> [DIRECTIONS FOR THIS TASK] Pick out each line in the items below that contains the word "height", and copy those lines in full.

> [GIVEN DATA]
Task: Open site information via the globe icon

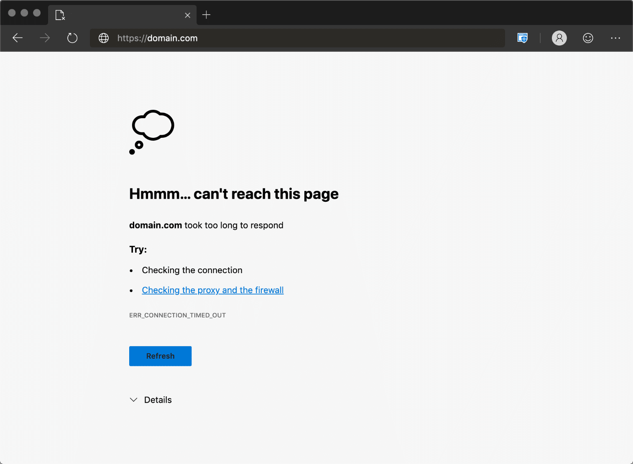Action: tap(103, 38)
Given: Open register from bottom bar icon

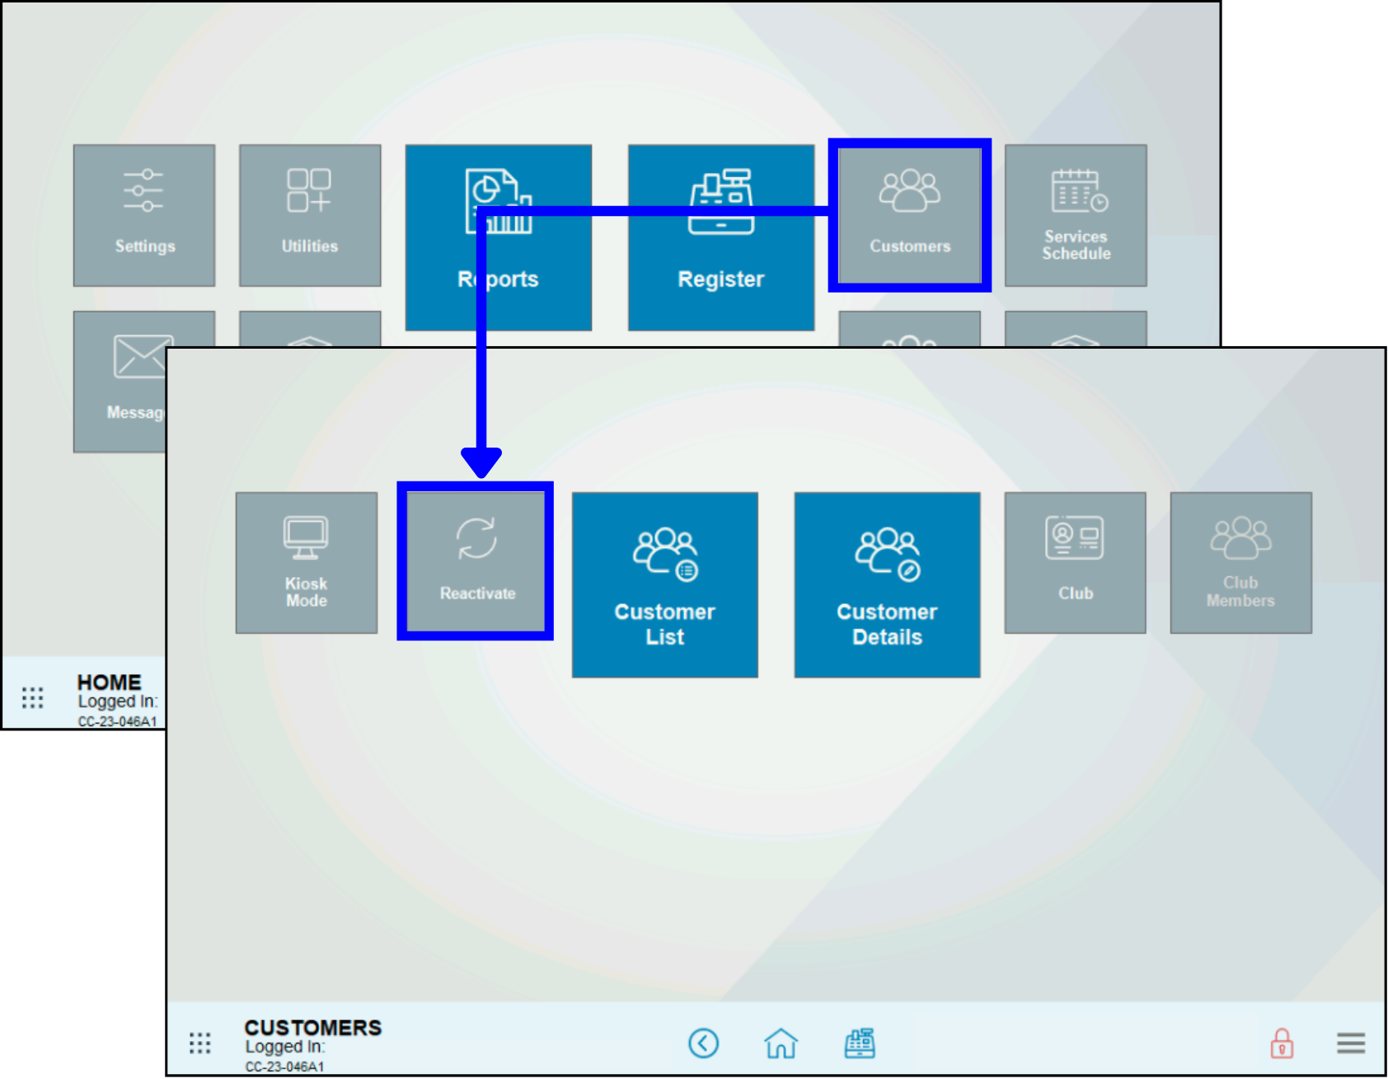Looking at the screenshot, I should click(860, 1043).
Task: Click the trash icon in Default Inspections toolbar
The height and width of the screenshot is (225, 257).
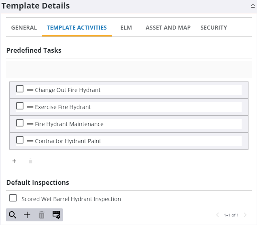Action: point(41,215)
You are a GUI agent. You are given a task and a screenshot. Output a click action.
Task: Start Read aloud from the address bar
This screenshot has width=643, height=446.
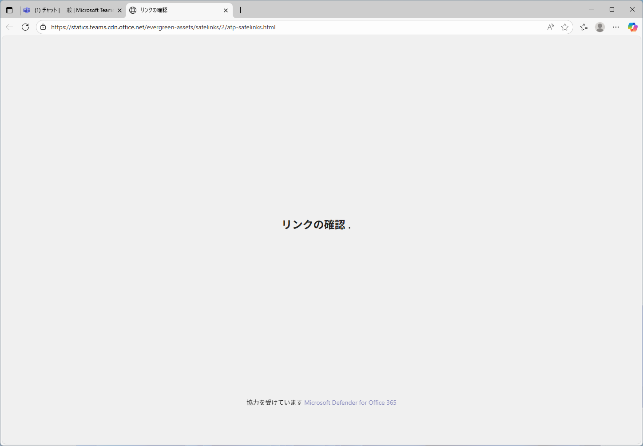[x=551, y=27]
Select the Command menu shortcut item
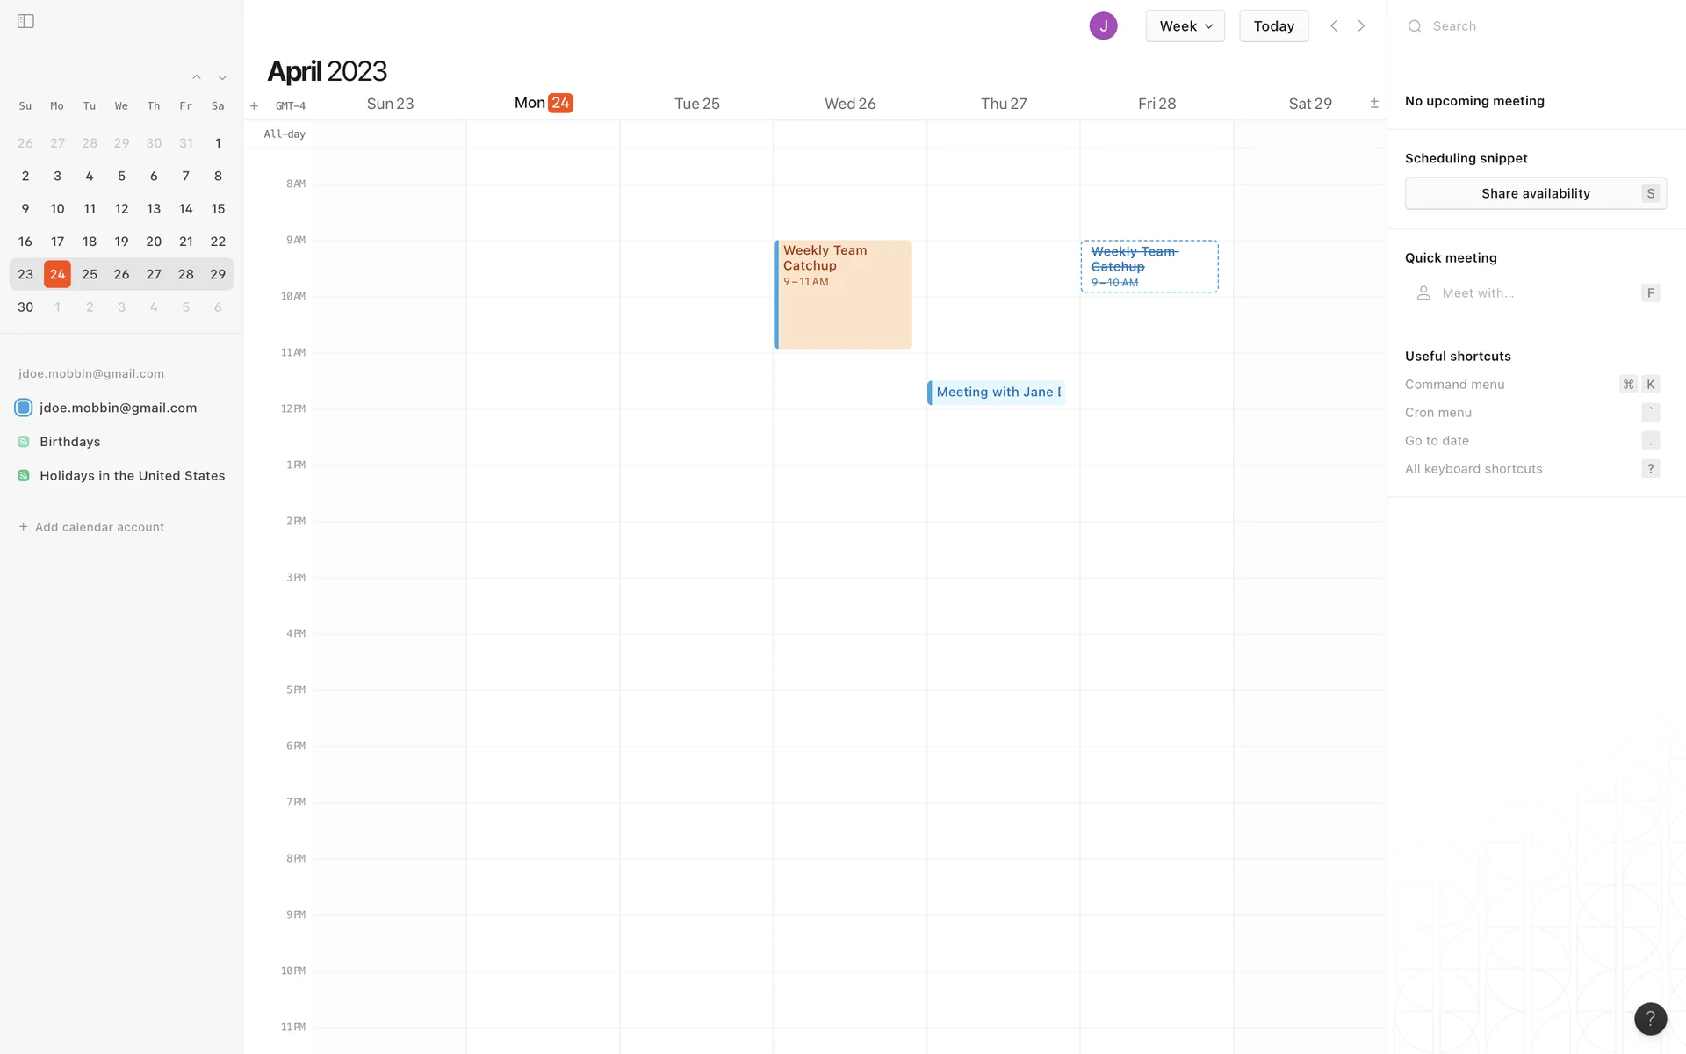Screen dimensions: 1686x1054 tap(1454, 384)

--

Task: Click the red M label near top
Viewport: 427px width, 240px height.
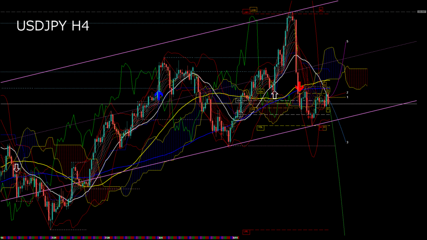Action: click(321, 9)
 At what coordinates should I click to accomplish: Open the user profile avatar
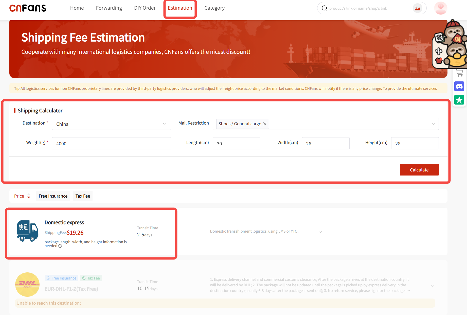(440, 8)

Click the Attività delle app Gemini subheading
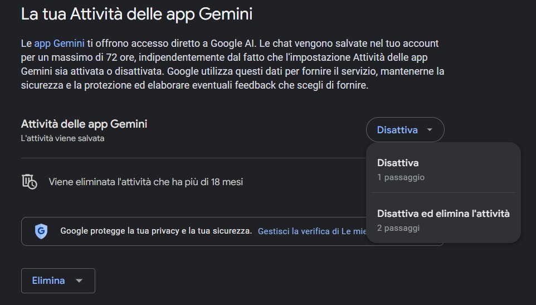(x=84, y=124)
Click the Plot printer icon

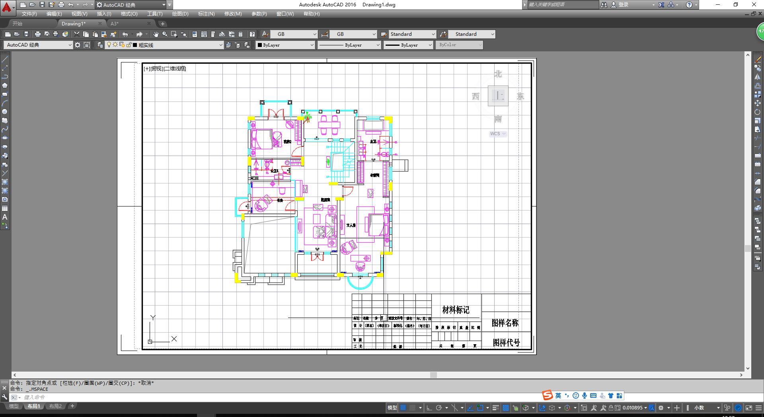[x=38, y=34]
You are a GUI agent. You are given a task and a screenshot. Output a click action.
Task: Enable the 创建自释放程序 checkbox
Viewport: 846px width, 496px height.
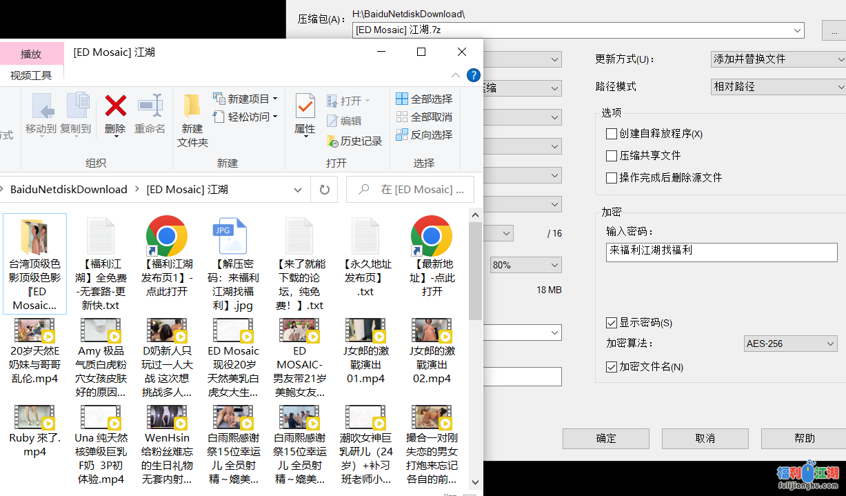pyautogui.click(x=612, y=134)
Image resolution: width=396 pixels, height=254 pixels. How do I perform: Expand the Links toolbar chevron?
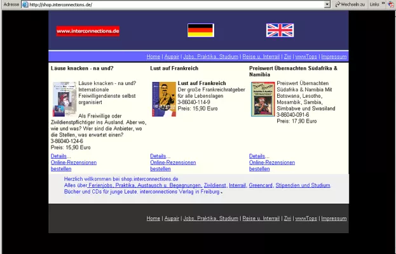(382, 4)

--

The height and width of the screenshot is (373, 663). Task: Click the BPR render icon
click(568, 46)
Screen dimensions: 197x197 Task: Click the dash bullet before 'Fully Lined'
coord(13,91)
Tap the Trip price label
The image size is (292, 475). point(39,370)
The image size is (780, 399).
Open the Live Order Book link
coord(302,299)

> [TASK RESPONSE]
The height and width of the screenshot is (225, 257).
This screenshot has width=643, height=446.
Viewport: 427px width, 240px height.
Viewport: 846px width, 496px height.
Image resolution: width=396 pixels, height=254 pixels. How do I perform: Expand the Links toolbar chevron?
The height and width of the screenshot is (373, 663). Task: Click the BPR render icon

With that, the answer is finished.